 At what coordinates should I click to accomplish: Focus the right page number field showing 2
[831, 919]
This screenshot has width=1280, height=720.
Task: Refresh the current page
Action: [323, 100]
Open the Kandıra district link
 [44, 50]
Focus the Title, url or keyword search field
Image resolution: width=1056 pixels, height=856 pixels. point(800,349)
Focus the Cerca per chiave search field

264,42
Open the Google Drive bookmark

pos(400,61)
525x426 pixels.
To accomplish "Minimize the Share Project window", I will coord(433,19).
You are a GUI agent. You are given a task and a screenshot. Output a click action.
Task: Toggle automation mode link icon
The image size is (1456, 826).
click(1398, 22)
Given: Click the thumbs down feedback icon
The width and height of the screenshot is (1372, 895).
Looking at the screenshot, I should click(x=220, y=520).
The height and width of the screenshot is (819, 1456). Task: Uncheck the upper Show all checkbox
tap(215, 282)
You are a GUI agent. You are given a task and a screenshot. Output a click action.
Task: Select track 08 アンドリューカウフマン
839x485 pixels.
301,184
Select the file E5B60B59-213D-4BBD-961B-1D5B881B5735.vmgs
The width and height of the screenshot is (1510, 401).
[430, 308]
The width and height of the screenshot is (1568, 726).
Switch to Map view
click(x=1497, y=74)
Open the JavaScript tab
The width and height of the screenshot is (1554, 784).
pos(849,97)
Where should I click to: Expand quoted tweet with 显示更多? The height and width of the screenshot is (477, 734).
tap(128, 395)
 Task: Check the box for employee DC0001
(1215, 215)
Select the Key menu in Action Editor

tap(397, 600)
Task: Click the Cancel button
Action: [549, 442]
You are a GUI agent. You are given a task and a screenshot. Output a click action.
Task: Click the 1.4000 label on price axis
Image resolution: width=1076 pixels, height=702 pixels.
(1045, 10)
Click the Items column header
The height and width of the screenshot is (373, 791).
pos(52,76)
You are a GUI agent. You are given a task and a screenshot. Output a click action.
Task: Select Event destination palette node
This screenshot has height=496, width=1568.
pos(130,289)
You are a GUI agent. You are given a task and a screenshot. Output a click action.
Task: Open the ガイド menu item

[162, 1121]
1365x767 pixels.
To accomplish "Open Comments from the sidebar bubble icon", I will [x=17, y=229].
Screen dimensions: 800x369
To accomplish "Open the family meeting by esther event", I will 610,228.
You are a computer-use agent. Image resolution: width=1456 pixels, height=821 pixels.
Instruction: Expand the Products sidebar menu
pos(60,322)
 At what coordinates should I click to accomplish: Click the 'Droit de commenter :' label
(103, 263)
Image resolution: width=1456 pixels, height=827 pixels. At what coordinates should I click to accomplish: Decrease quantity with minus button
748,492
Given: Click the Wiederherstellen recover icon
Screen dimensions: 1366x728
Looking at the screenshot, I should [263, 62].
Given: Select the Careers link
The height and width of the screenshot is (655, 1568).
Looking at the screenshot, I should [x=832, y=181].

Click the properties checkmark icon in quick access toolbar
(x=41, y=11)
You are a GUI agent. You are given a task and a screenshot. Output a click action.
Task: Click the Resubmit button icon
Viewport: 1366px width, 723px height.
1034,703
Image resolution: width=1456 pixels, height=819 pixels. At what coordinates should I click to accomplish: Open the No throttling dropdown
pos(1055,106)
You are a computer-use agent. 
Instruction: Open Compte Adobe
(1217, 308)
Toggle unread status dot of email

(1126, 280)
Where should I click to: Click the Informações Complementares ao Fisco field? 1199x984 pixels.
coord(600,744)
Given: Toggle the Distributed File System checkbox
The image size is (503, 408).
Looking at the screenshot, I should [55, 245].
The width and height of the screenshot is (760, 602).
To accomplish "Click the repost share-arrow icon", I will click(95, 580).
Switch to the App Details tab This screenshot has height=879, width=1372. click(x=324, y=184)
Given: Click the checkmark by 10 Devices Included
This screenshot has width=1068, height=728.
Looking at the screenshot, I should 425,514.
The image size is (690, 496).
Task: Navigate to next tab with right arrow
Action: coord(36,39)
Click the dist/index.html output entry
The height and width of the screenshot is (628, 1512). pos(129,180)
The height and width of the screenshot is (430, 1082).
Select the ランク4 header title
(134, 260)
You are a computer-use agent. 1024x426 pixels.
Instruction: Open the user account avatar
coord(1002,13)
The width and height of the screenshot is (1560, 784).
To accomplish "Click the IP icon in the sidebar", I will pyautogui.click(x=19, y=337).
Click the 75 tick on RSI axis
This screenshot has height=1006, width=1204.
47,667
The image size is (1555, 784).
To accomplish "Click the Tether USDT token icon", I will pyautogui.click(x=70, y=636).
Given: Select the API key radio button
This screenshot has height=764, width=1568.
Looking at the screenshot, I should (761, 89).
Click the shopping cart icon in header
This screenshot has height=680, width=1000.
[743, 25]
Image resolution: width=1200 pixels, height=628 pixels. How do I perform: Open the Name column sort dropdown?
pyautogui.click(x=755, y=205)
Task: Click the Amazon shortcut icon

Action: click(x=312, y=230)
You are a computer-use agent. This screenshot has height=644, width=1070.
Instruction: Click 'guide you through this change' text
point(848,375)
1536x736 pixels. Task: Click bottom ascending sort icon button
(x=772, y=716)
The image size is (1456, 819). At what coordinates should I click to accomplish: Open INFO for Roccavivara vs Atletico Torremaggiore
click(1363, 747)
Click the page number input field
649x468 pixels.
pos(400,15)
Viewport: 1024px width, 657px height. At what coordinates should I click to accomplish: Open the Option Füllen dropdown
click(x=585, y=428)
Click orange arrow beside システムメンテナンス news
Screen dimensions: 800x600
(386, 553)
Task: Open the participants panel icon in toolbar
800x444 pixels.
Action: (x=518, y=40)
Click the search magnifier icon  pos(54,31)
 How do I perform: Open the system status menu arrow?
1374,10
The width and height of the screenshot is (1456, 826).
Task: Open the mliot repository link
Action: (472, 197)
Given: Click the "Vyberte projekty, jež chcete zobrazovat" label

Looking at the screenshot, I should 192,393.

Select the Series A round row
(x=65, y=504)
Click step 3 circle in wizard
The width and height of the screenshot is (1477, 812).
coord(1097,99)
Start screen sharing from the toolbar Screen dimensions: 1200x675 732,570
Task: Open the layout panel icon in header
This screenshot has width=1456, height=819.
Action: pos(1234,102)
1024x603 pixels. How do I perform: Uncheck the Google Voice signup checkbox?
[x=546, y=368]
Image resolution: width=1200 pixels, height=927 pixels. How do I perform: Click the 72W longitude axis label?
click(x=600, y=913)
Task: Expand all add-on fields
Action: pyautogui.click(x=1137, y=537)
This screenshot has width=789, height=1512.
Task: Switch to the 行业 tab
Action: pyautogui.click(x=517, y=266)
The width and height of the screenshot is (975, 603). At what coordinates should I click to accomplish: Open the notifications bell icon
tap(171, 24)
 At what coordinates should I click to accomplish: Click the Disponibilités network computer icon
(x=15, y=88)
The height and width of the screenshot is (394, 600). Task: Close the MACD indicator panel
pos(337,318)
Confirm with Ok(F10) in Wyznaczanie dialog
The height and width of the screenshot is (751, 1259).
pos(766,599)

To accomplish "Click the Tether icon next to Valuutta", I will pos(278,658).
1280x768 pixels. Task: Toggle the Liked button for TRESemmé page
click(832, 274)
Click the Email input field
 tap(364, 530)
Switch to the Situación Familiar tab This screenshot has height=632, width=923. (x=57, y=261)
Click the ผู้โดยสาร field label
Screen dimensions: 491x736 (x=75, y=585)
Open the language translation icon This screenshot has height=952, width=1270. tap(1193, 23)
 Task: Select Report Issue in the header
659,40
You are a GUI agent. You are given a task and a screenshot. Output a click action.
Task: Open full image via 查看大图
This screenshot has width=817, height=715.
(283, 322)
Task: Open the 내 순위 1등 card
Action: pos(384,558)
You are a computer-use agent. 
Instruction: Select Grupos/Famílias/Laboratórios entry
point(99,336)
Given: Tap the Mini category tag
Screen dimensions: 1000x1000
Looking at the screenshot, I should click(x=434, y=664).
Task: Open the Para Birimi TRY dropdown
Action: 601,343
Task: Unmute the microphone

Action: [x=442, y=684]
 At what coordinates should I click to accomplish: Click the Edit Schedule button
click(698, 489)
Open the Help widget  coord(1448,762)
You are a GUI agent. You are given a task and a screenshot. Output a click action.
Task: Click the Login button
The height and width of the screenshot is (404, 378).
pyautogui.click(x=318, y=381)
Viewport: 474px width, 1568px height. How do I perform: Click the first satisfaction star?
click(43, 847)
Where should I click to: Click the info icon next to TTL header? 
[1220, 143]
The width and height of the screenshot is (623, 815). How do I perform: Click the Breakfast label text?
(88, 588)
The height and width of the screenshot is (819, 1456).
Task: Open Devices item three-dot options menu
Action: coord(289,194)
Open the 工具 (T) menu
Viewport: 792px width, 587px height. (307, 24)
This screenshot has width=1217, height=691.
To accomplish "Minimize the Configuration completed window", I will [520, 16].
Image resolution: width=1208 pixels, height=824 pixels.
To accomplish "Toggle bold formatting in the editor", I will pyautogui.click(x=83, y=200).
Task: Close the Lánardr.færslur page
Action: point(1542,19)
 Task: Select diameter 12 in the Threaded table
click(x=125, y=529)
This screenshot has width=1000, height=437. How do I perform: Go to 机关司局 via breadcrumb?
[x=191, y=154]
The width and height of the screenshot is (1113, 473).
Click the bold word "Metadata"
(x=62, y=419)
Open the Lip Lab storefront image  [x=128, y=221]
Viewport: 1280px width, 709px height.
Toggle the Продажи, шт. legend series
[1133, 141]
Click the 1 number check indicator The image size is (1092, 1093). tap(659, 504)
..........
- Your instructions
Please reproduce the items from the line with "commenter :' label" up to and including the line with "Switch to the App", keeping every character as it appears.

- Written response
 At what coordinates should I click to accomplish: Click the 'Droit de commenter :' label
(103, 263)
Image resolution: width=1456 pixels, height=827 pixels. At what coordinates should I click to accomplish: Decrease quantity with minus button
748,492
Given: Click the Wiederherstellen recover icon
Screen dimensions: 1366x728
Looking at the screenshot, I should [263, 62].
Given: Select the Careers link
The height and width of the screenshot is (655, 1568).
Looking at the screenshot, I should [x=832, y=181].

Click the properties checkmark icon in quick access toolbar
(x=41, y=11)
You are a GUI agent. You are given a task and a screenshot. Output a click action.
Task: Click the Resubmit button icon
Viewport: 1366px width, 723px height.
1034,703
Image resolution: width=1456 pixels, height=819 pixels. At what coordinates should I click to accomplish: Open the No throttling dropdown
pos(1055,106)
You are a computer-use agent. 
Instruction: Open Compte Adobe
(1217, 308)
Toggle unread status dot of email

(1126, 280)
Where should I click to: Click the Informações Complementares ao Fisco field? 1199x984 pixels.
coord(600,744)
Given: Toggle the Distributed File System checkbox
The image size is (503, 408).
Looking at the screenshot, I should [55, 245].
The width and height of the screenshot is (760, 602).
To accomplish "Click the repost share-arrow icon", I will click(95, 580).
Switch to the App Details tab This screenshot has height=879, width=1372. click(x=324, y=184)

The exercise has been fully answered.